まずはこのパラメーターを表示させたいパーツを選択し、そのパラメーターパレットの右端にある三角ボタンから『Create new Master Parameter』を選ぶ。すると、


『Master』という名のパラメーターが出現し、同時に編集用のフローティング・ウィンドウが現れる。このウィンドウが現れない時は、『Master』ダイアルの右端にある三角ボタンをクリックすれば、なんとかなるハズだ。

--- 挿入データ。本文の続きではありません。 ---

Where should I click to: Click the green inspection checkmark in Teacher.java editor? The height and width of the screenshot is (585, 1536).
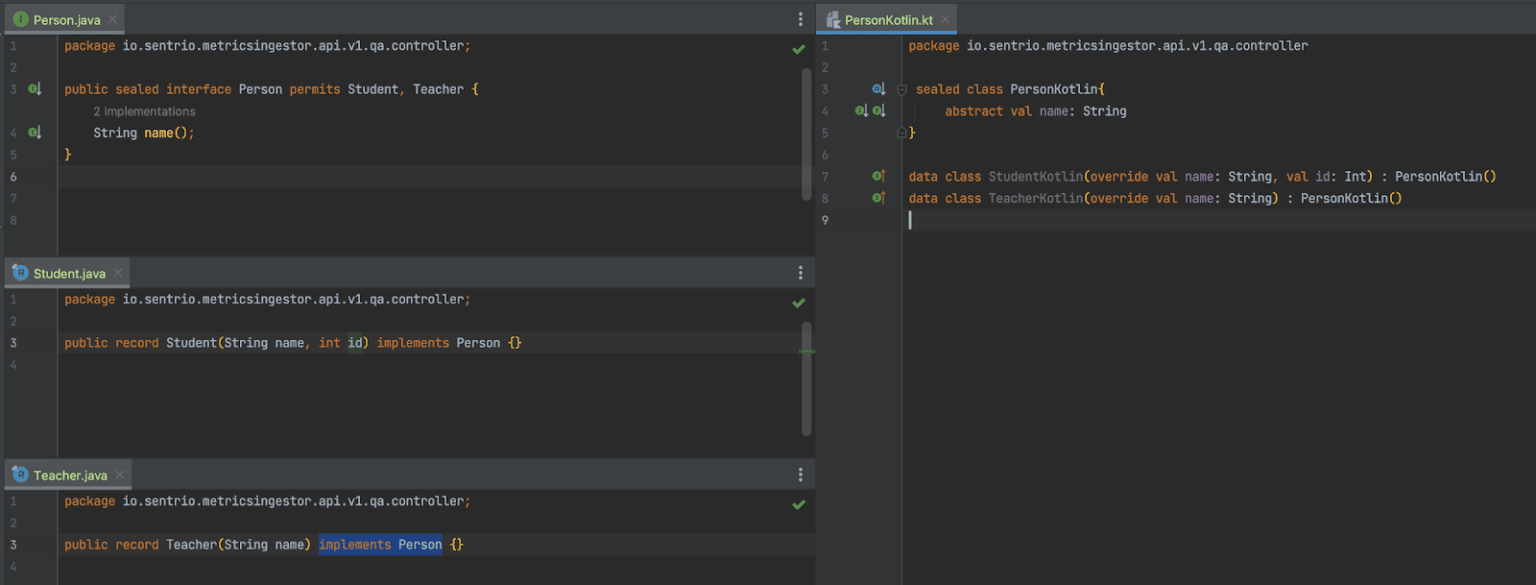[x=798, y=504]
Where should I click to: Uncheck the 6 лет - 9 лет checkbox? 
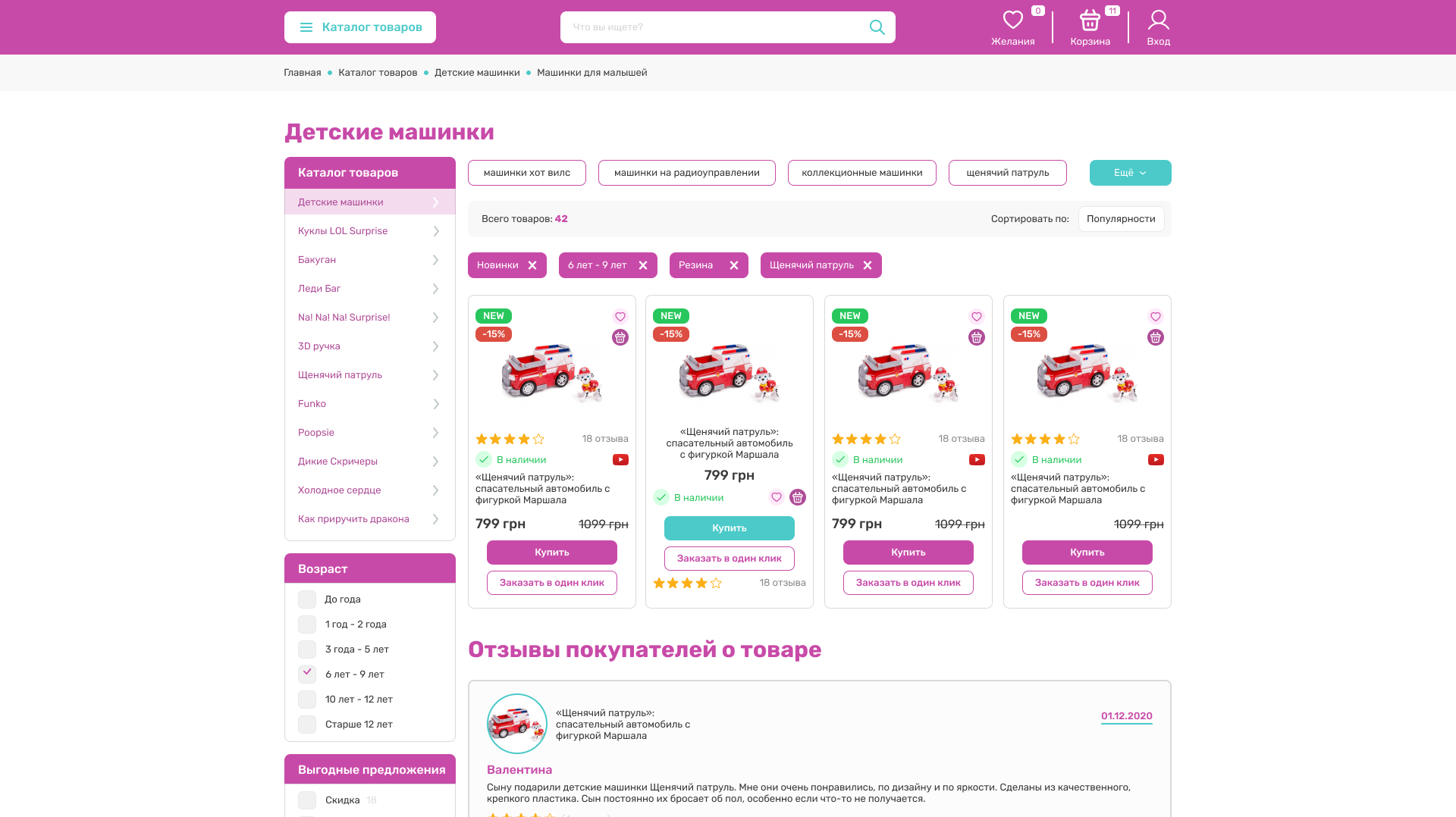coord(307,674)
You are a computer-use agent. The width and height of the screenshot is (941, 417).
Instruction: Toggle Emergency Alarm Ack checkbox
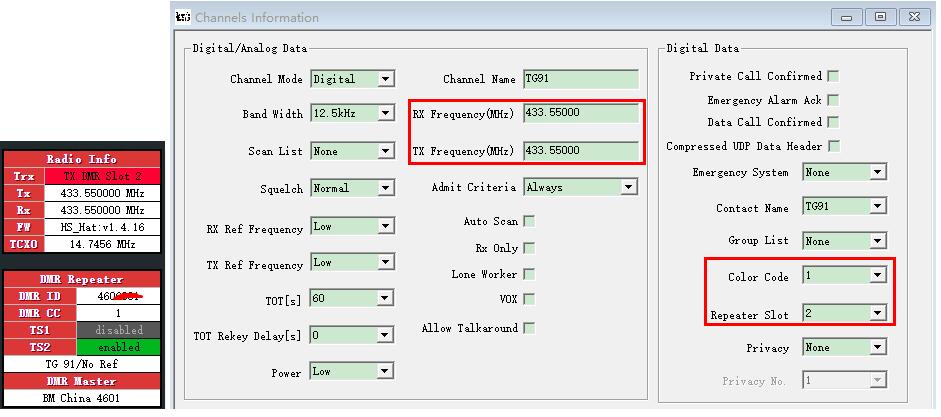coord(833,100)
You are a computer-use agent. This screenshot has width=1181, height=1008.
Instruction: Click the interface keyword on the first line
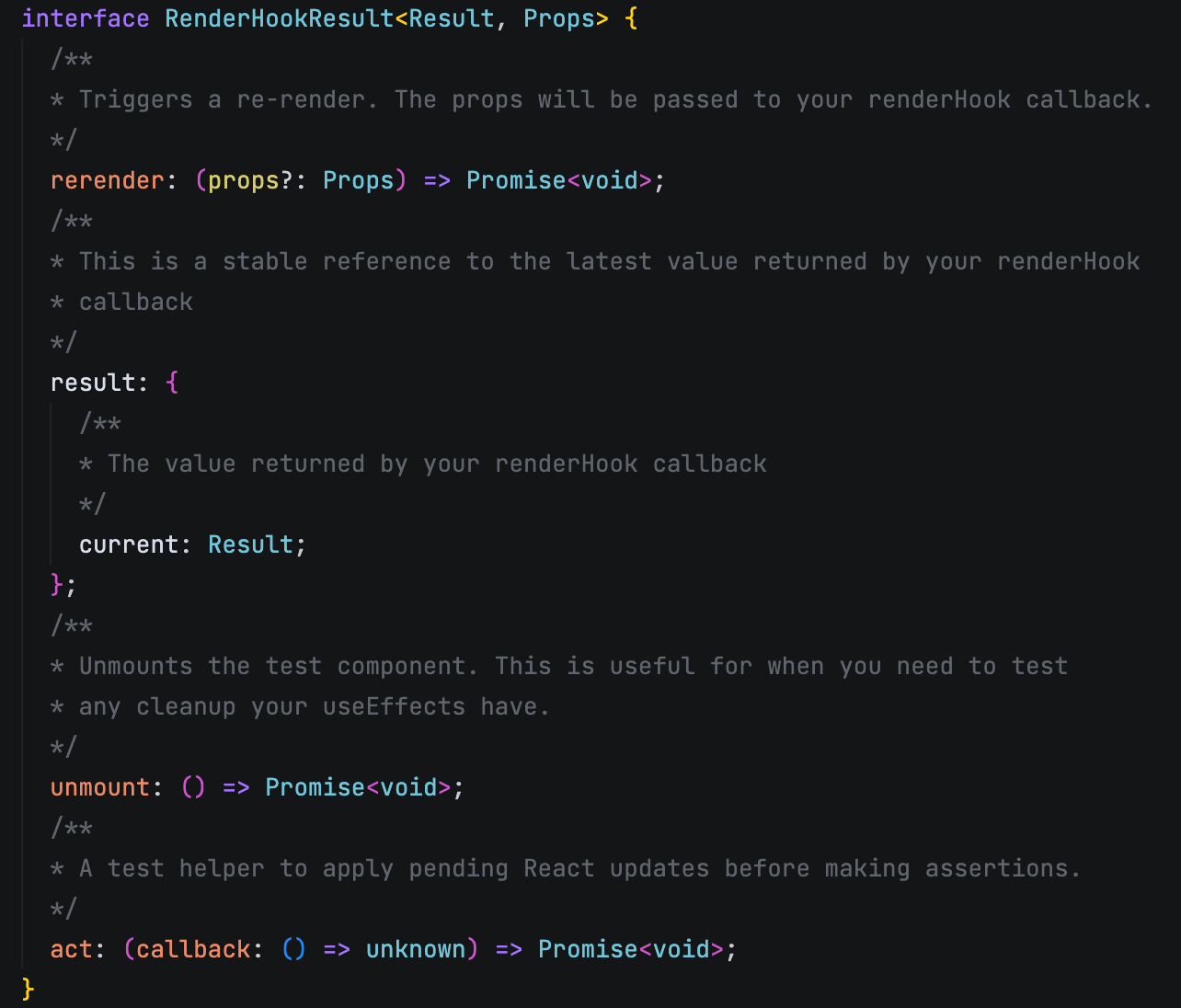click(85, 18)
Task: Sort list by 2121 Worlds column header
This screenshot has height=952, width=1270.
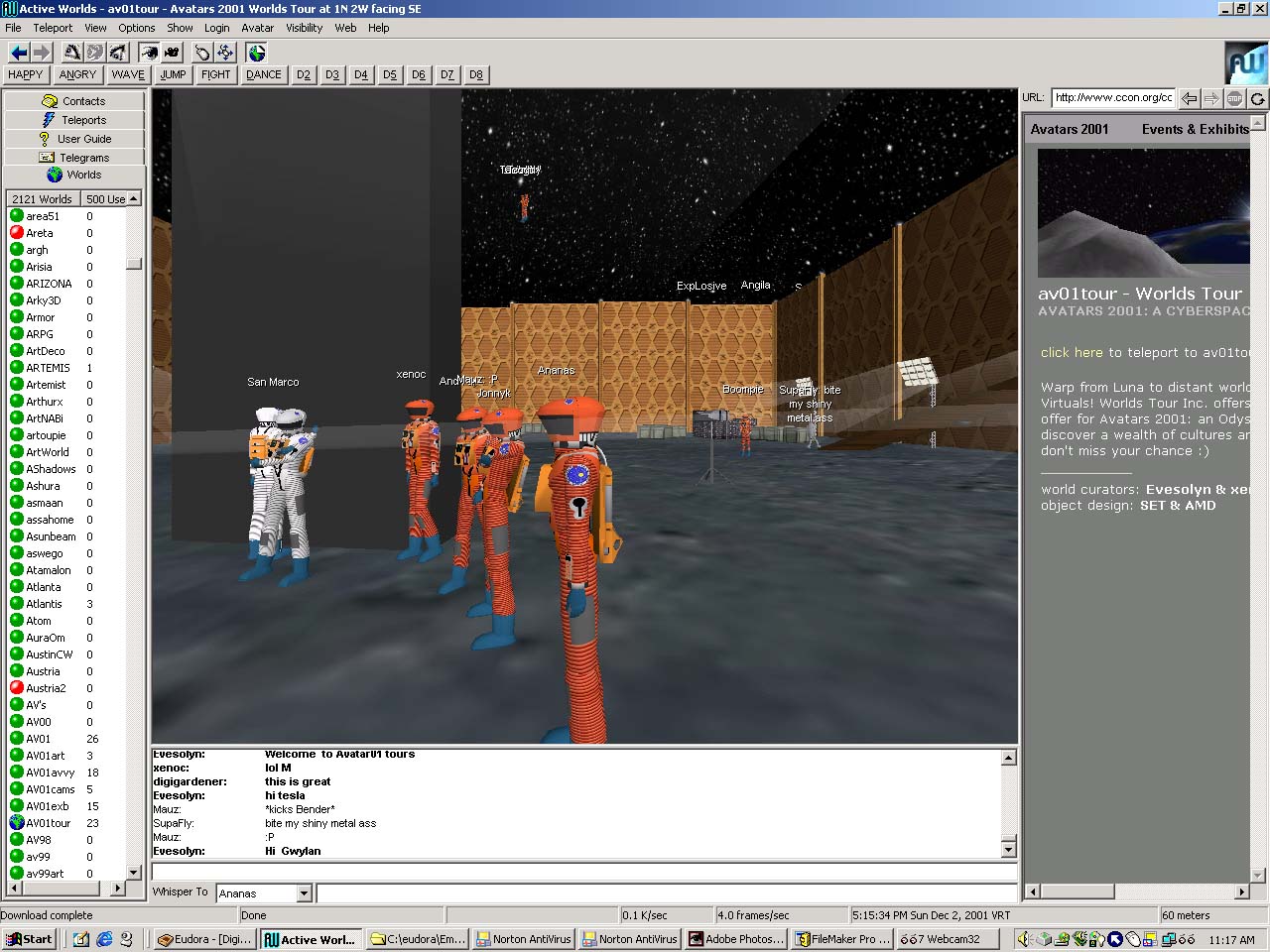Action: click(x=42, y=199)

そして(1)の値を1にして(2)のStart Teachingボタンを押して、動かしたい(依存させたい)パーツのパラメーターを動かすと、(3)部分にそのパーツ名と動かしたパラメーターが現れる。
『ブラインドシャッター』の場合、動く部分全部をひとつひとつのパーツとしてPoserに取り込んだものだから、フィン (専門的にはスラットというようだ)枚数30枚以上を、ひとつ動かす毎に(1)の値に1を足して行く段取りとしてみた。すなわちこのMaster値をステップ数と置き換え、1ステップ事にスラットが積み重なっていくように設定してみた。テストではこれでうまく行ったのだが、この単純作業を34ステップ、何枚のスラットをドキュメント・ウィンドウを見ながら動かしたのか。。2時間ほどのこの作業の途中で、うまく行くのか試してみたい気持ちを押さえながらのモクモク作業ではあった。


そうそう、この(36)番のヒモも長さを各ステップ事に縮小していくのも加えながら。。3DCGのモデリングって、ホント根気勝負だとも感じた。いや有能な方は、こんな作業をコツコツやるより、スプリクトなんぞを作ってやっていくのだろうが、そんな頭もないし、スクリプトの勉強してからではいつ夜が明けるやら、それこそ実現が遠のくばかりである。ここはグッと押さえてモクモクとコツコツ作業ではある。でも確実に1歩1歩前進しているから、いつか終わるさ〜。。
そしてようやく全部のセッティングが完了して、Masterダイヤルを動かしてみる。思い通りの動きでご満悦である。



コツコツ地道に作業してきた甲斐があった瞬間でもある。
で、このスラット1枚1枚が単独のパーツのままでは具合が悪いので、代表パーツと親子関係にしてみたら、その動きがおかしくなった。再度Masterの編集で各パーツの位置関係を修正である。最初から親子関係にしておけばよかったのかな? この辺はまだまだ検証が必要だ。とりあえずこの状態でライブラリーに保存である。
そしてPoser7 (日本語版) で動きの検証。とりあえず問題は無さそう。でもテストの時は動きがスムースでなかったりと、ちょっと気紛れ的。ボーンを持った所謂Figureではもっとアバレるようなので、Poser7での挙動には要注意ではある。


Master部の記述内容である。name ○○の部分は外部名称であるから、適当な名称に変更は可能(だろう)。


そして各パーツ(依存する側)の記述内容。valueOpKeyというコマンド。各Key毎に動きを設定しているようで、このKeyが今回の各ステップに相当しているようだ。Master値をステップに見立てる、各キーフレーム毎に動きを規定する、ってなんか通じるような。。
まだまだこのDependent Parameterの何たるか は皆目判らずにいるが、こんな使い方ができますよ〜、、といったところで一つモノを覚えたところである。